A fine anno l’Asl si trova ad avere sborsato più di 13 milioni di euro. Un’anomalia dal punto di vista economico, dal momento che gli ospiti, pur ricevendo una invalidità, non partecipano in alcun modo alle spese. La somma viene incamerata dai famigliari o dall’amministratore che fa da tutor. L’assistenza data dalla struttura arriva a coprire vestiario, parrucchiere e pure le sigarette.
“Lì il tempo si è fermato –dice Matteo Stocco- direttore generale dell’Asl Mb. Noi ci siamo trovati davanti a un bivio: o scegliere di aspettare l’esaurimento per anzianità degli ospiti, oppure riqualificare la struttura secondo le caratteristiche degli ospiti e secondo le richieste del territorio. Ci sono almeno una settantina di persone al Corberi che troverebbero più appropriata collocazione in una rsa piuttosto che in una comunità psichiatrica di alta assistenza. Il futuro verso cui stiamo indirizzando la struttura è quello di una cittadella della fragilità, che possa prendersi carico di persone portatrici di disabilità psichiche o di altre specifiche fragilità, con un’offerta più ampia di quella finora erogata”.
A tal fine è stato costituito un gruppo di approfondimento tecnico formato da esperti della materia: ne fanno parte la professoressa Francesca Neri, capodipartimento della Psichiatria del San Gerardo, per l’università Milano Bicocca, il suo collega Cesare Maria Cornaggia; per il Ce. Dis. Ma il sociologo Vittore Mariani; per villa San Benedetto Menni, di Lecco, i dottori Maario Sesana e Gianpaolo Perna, per la Fondazione Maddalena Grassi i dottori Angelo Mainini e Angelo Covini; per As. Fra, Francesco Mosca; per gli istituti clinici Zucchi il dottor Gianluigi Mansi.

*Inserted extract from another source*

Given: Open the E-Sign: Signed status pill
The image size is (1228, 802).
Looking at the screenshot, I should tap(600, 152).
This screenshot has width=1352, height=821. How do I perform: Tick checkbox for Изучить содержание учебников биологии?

Ed ecco le linee guida che confluiranno in un progetto finale, ad aprile, da presentare al Pirellone: al Corberi dovranno trovare posto: una struttura per gravemente disabili ridimensionata rispetto all’attuale, che accoglierà un gruppo consistente degli attuali ospiti, ma che si caratterizza per il futuro per la capacità di accogliere disabili con particolari livelli di gravità; una rsa per portatori di gravi cronicità o disabilità psichiche (da sottolineare che venti degli attuali ospiti del Corberi sono ultra 65enni), capace di accogliere anche tutti i pazienti psichiatrici anziani che sono al momento ospitati in strutture fuori regione.

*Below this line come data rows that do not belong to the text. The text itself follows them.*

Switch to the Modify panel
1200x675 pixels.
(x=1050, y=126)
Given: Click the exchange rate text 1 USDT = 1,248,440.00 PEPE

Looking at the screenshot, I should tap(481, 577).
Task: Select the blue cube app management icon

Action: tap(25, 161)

E ancora: il Corberi dovrà essere in grado di ospitare pazienti psichiatrici minori e giovani adulti, per accogliere le situazioni difficili di pazienti psichiatrici nella fase difficile di passaggio all’età adulta; la struttura dovrà farsi carico di minori disabili gravissimi, che al momento in tutta la regione dispongono di sole due strutture. “Vogliamo venire incontro al bisogno del territorio, offrendo lì quei servizi di cui al momento si è carenti –dice Stocco- e contemporaneamente fare in modo che persone che non hanno alcun bisogno di ospedalizzazione vadano a stare meglio in case di riposo. Il tutto ci permetterà inoltre di sanare un’anomalia (l’assenza di alcun tipo di accreditamento) portando dei risparmi notevoli di denaro pubblico”.

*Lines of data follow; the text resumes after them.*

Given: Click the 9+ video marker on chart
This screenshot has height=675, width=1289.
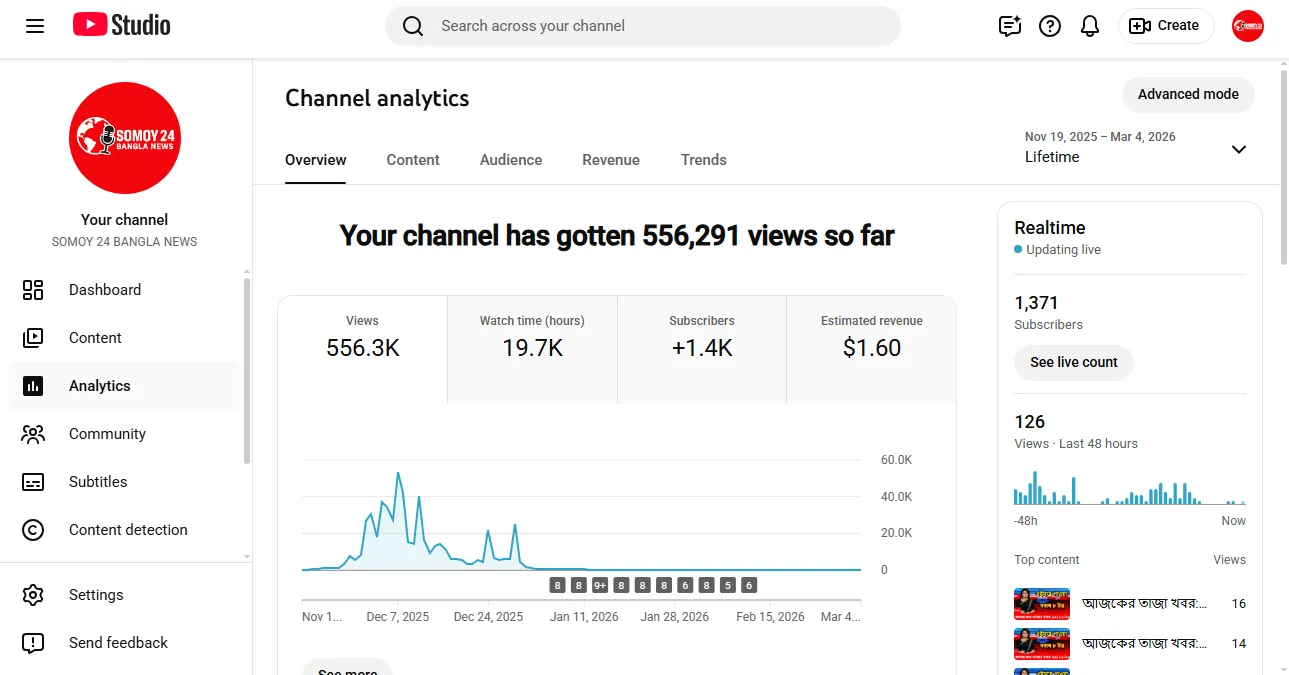Looking at the screenshot, I should point(600,586).
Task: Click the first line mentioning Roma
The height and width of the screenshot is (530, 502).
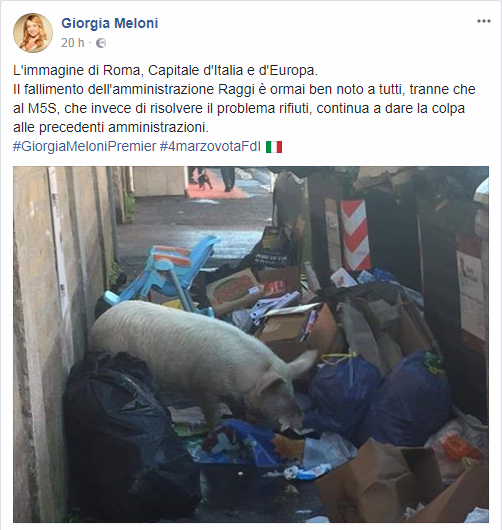Action: coord(166,70)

E sul fronte risparmi l’Asl ha già ottenuto dei risultati. “Abbiamo visto uno scarto notevole –spiega Stocco – tra il reale fabbisogno degli ospiti e i quantitativi di derrate acquistate: per il 2015-2016 si vanno a risparmiare circa 150mila euro. Altri minori costi ci saranno sul servizio di trasporto (14mila) e sulle pulizie (8.600). Quel che mi preme sottolineare è che andiamo a smantellare una situazione cristallizzata, troppo costosa per la collettività e chiusa in se stessa, per darle un futuro nel pieno inserimento del sistema sanitario lombardo”.